Zidane'ın 2006 Dünya Kupası finalinde Materazzi'ye kafayı atıp oyundan atıldığı an en güzel cümledir: "Bir adamı gettodan çıkartabilirsiniz ama içindeki gettoyu çıkartamazsınız." Quaresma'ya da futbol sahasında defansa yardım etmesini, basit oynamasını, bencil olmamasını, rakiplerle ve hakemle dalaşmamasını söylersiniz. O, ne diyorsanız tersini yapar ama sahada bazen yaptıkları da hiçbirimizin aklına gelmeyen, nice yetenekli futbolcuların denemeyecekleridir.
Delilik ile dahilik arasındaki ince bir çizgide yaşayanlardan Quaresma... Yoksa kim geride olduğu bir derbide iki trivela dener ve birini uzak köşeye mıhlar ki... Rüştü, Ronaldinho ile birlikte Barcelona'nın kapısından girmişti. Net adamdır Quaresma, hocası Rijkaard ile anlaşamadığında "O varsa ben yokum" dedi. Barça'da kim kalmak istemez ki! O, yetiştiği Sporting'in rakibi Porto'nun yolunu tutarken, Katalanlar karşılığında Deco'yu aldılar.
Çok satan bir romanın yazarının da bazı cümlelerini anlayamayabiliriz hayatta, bir rock yıldızının giyim tarzını da garip bulabiliriz. Zor adamlardır, işin doğrusu her seferinde anlaşılmak, kabul görmek de hoşlarına gitmez... Futbol sahası da bir sahne ve sahneye çıkıp ürettiklerini sergileyenlerin o olmazsa olmaz egosu var Quaresma'da. Makas ortalarını, ayağının dışıyla vurduğu topları başkalarında göremeyeceğinin farkında. 18 yaşından beri oynadığı her kulüpte assolist... Assolist altı olan bu adam bir taraftan milyonlar kazanırken Beşiktaş'ta parayla satın alınamayacak olanı bulmuştu. Siyahbeyazlı formayla ilk ve ikinci döneminde Beşiktaş tribünlerinin ve takım arkadaşlarının ona hissettirdikleri sevgi ve şefkat ve de en önemlisi zorda olduğu zamanki hoşgörü...

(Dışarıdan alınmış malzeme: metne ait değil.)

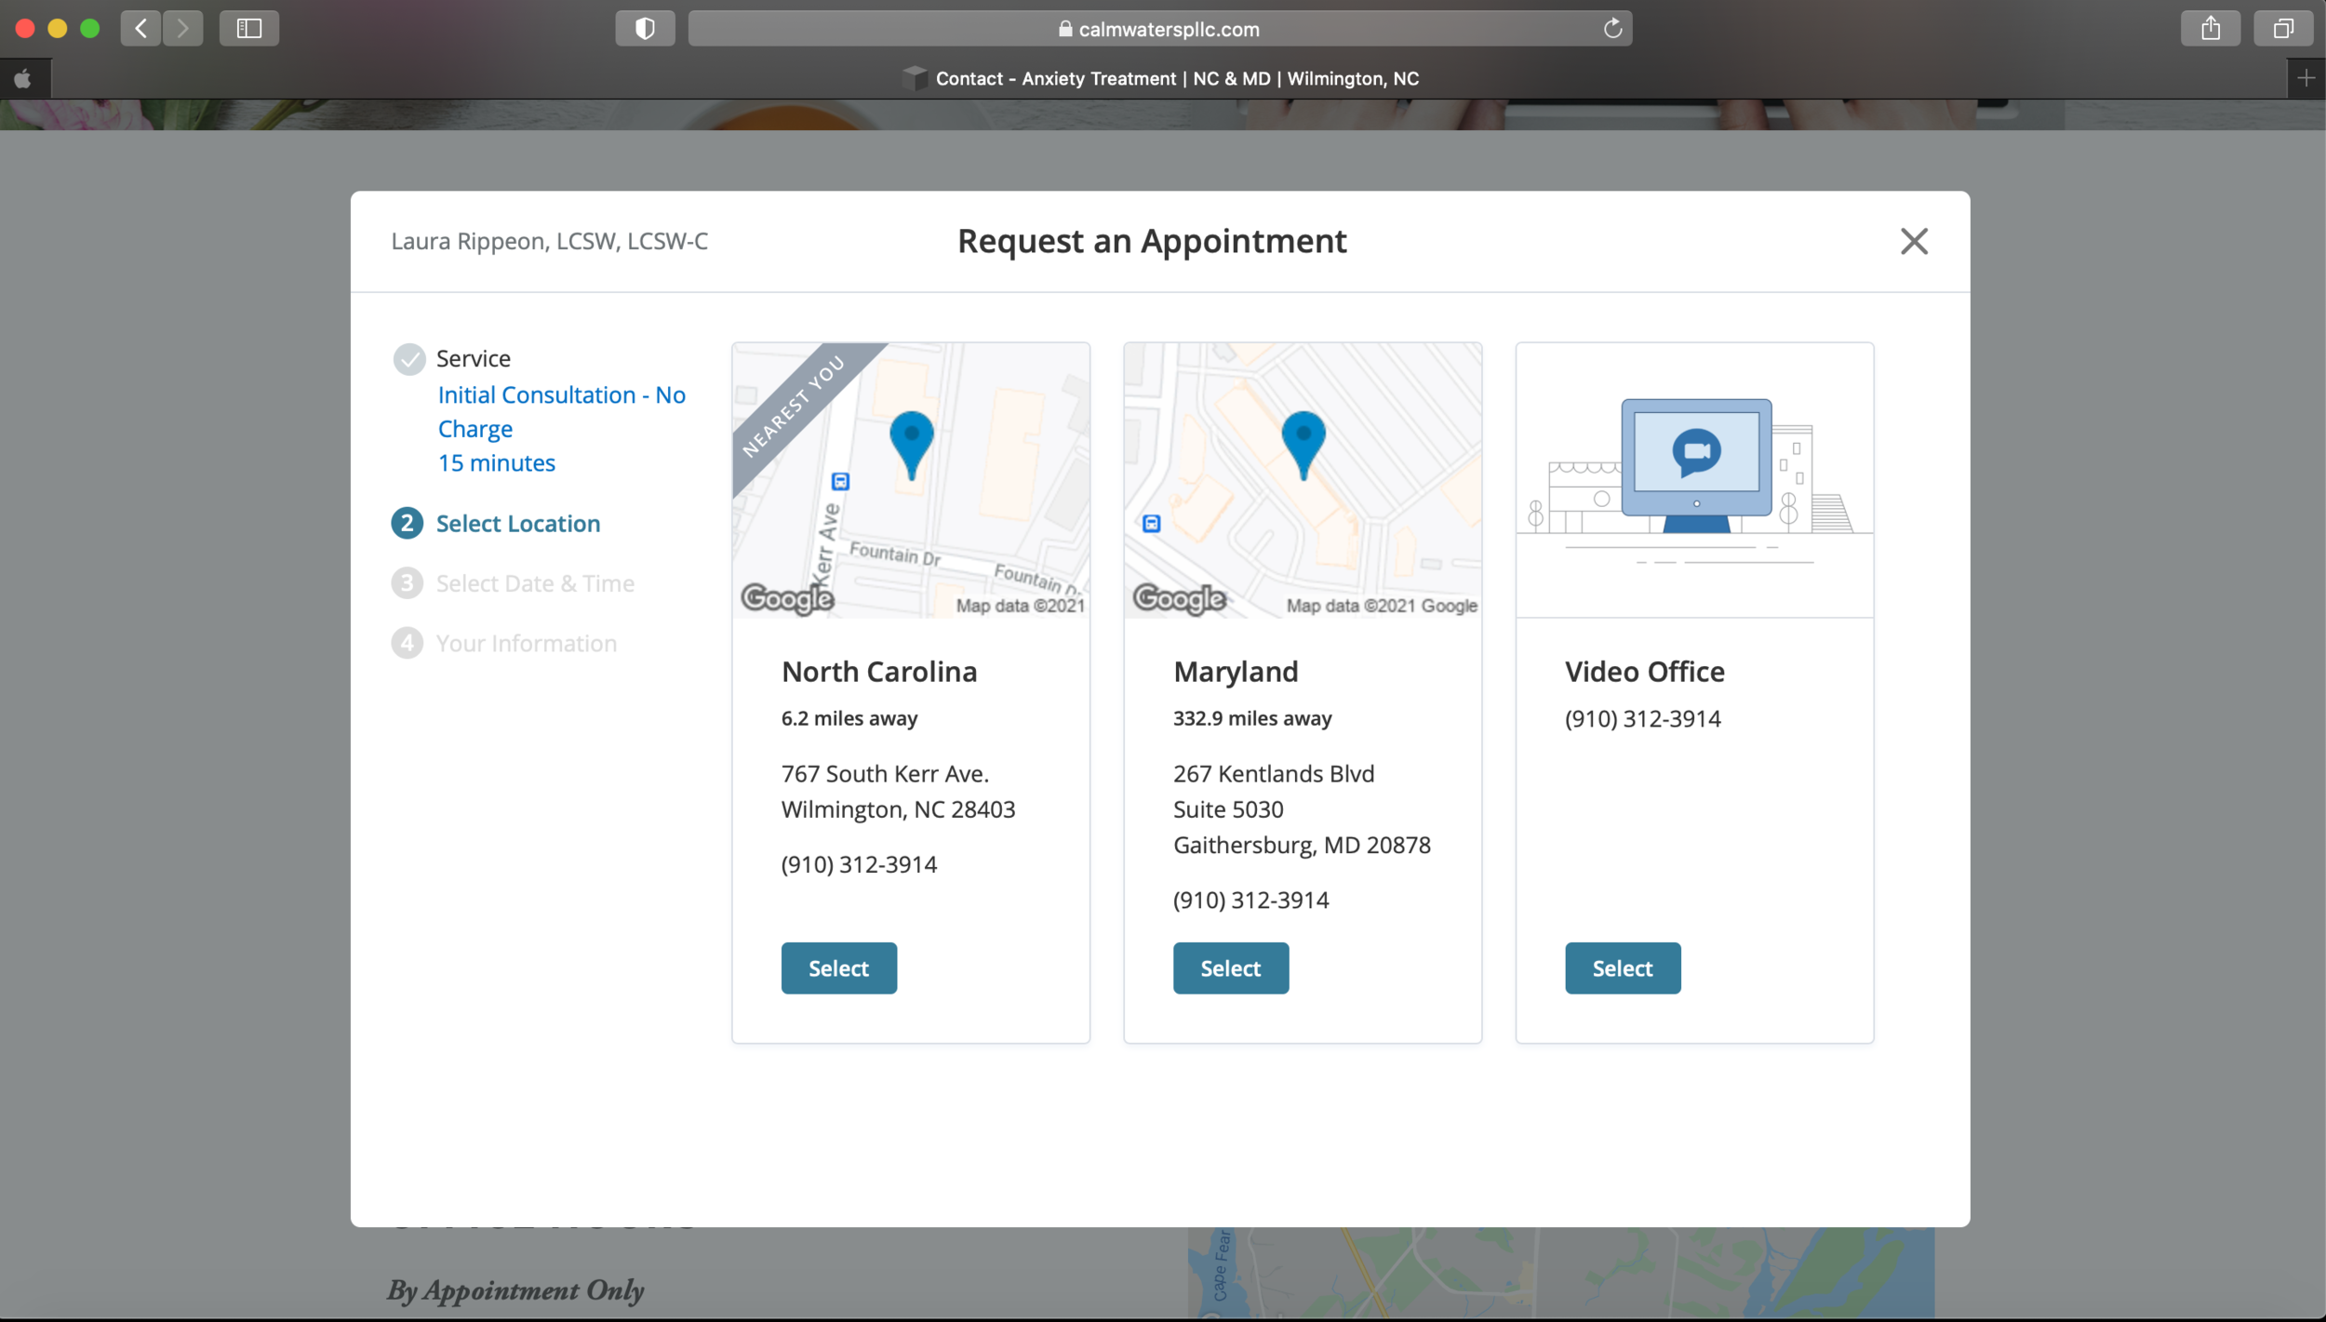
Task: Click the calmwatersplc.com address bar
Action: coord(1158,29)
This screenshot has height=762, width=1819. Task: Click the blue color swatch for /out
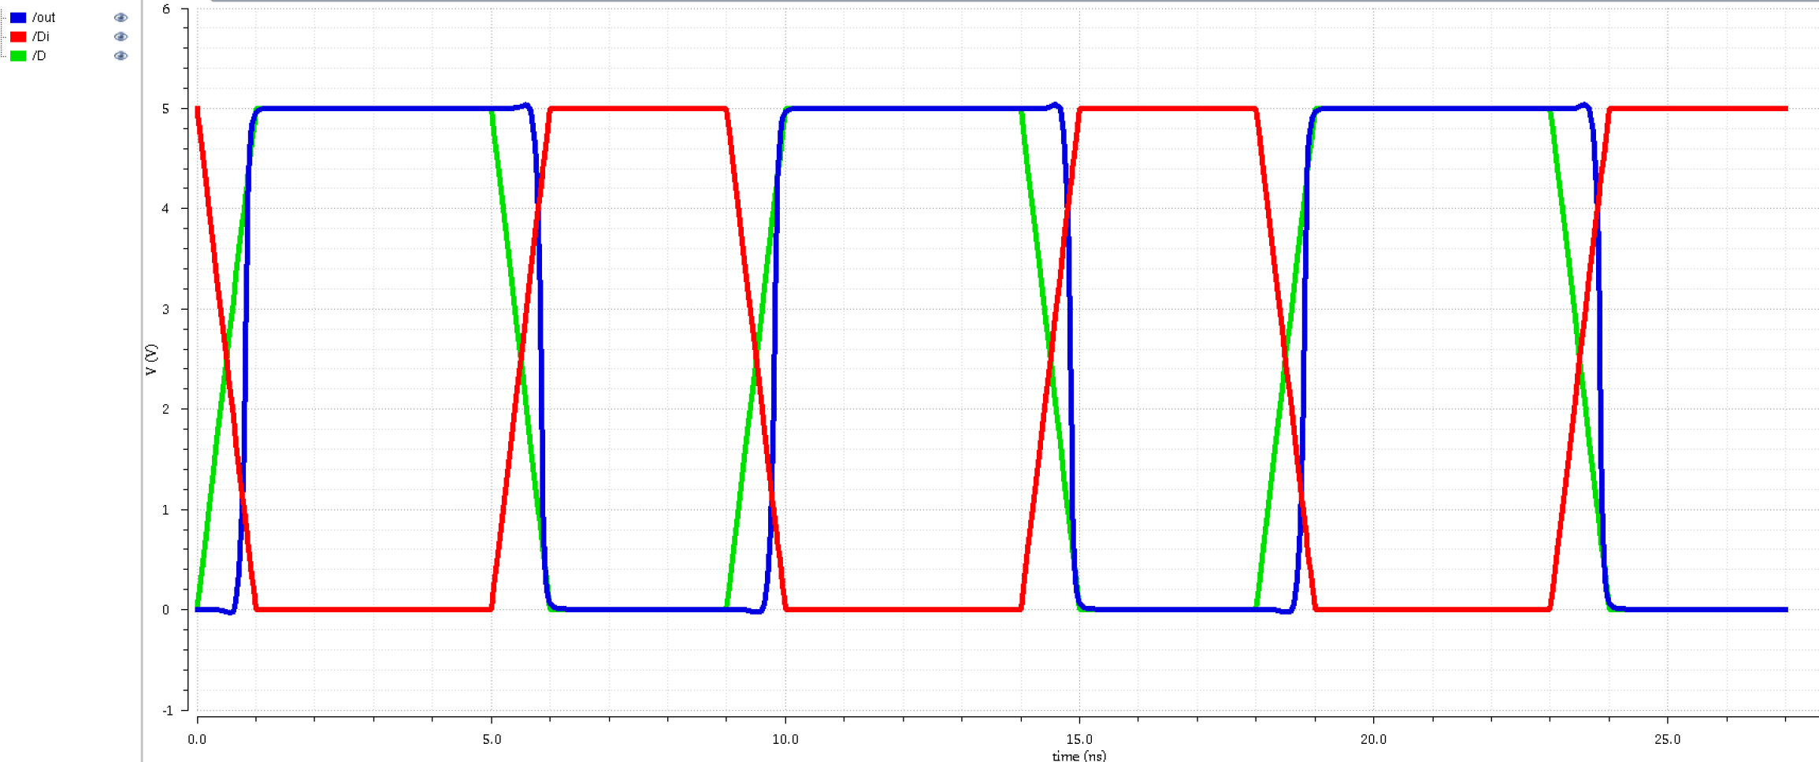(x=19, y=16)
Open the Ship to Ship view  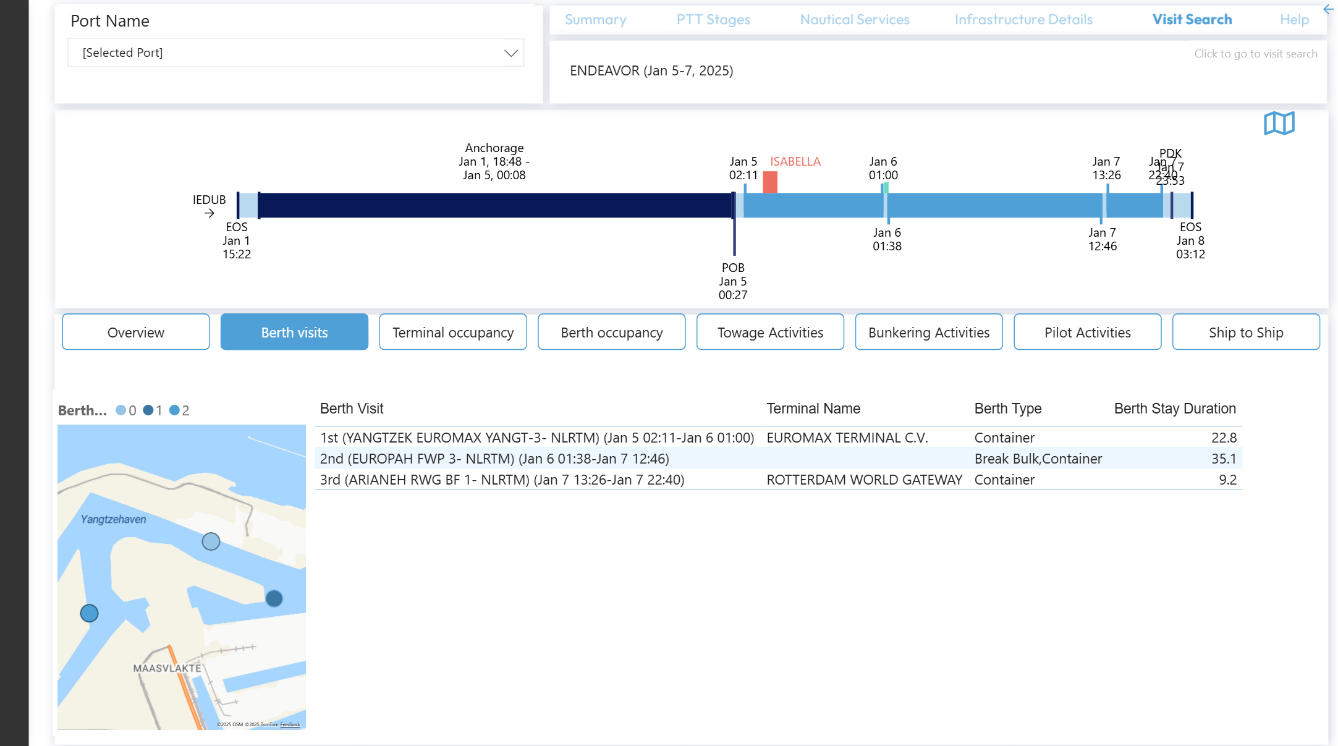pyautogui.click(x=1245, y=333)
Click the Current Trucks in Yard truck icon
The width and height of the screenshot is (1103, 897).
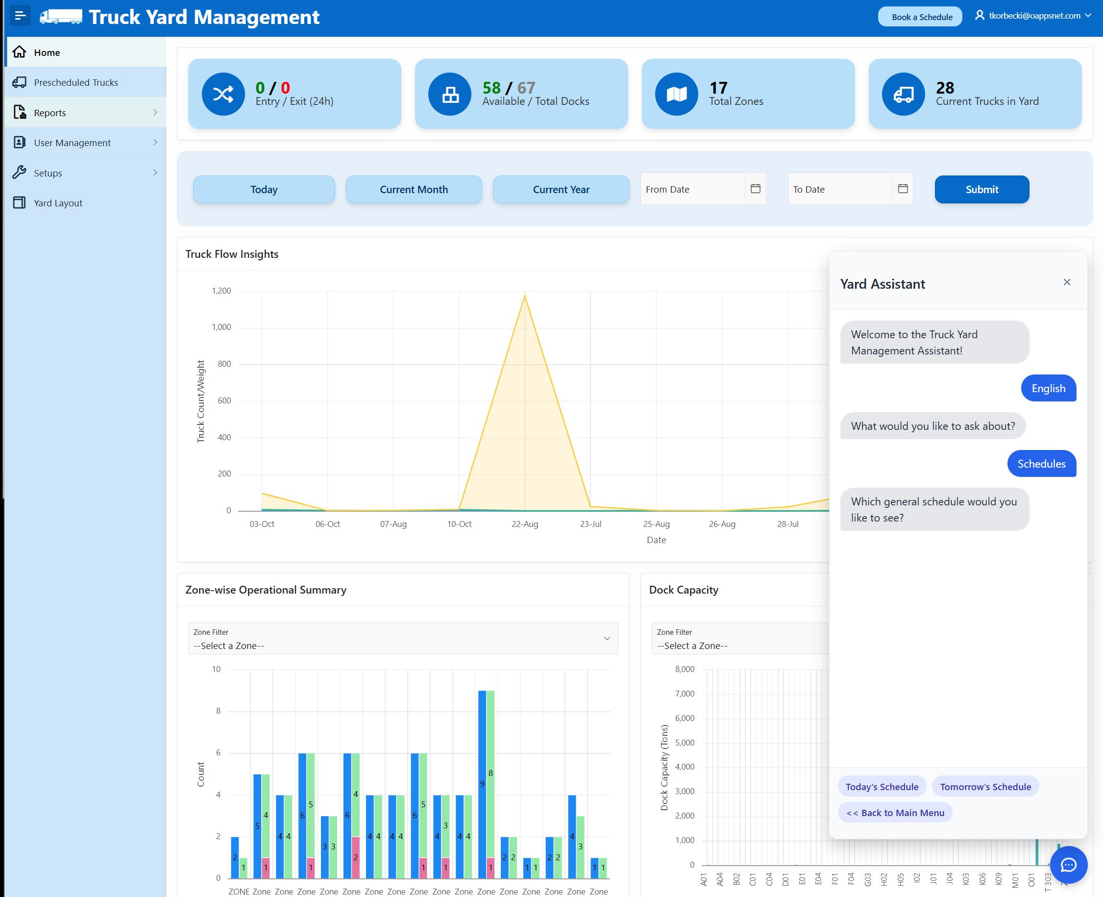click(x=903, y=94)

Burak Yılmaz bir zamanlar Fenerbahçe'nin sağ kanadında oynarken yuhalandığı maçlarda başını öne eğer sonra da ruh halinin tezahürü gidip o başını sıfıra vurdururdu. Quaresma da geçti o günlerden. Inter forması giyerken San Siro'nun tribünleri üzerine çöküyordu Portekizli deli-dahi adamın. Burak da Quaresma da sonra sığınacak bir yuva buldular. Babam ve Oğlum'daki gibi; Beşiktaş bir oda verdi ona... F.Bahçe derbisinde Fernandao'nun golü sonrasında Mehmet Topal'ın alnının kanayıp yerde kaldığı pozisyonda tribünleri sakinleştirmeye çalışan adamın, Beşiktaş'a derbiyi iki golüyle kazandırması tesadüf değil. 
Portekiz'de ona genç yaşlarında "Mustang" lakabını takmışlardı. Sonra sahada akıllara ziyan hareketlerle yeteneğini konuşturduğunda "Harry Potter" dediler. Quaresma, kariyerinin başından beri "Superman" olduğunun farkında. O sadece  olduğu anlarda sevgiyi arayan, anlaşılmak, kabul görmek isteyen biri... Zaten kim bu siyah-beyaz aşk hikayesinde sevdiği için çabalarken, sevildiğini duymak istemez ki?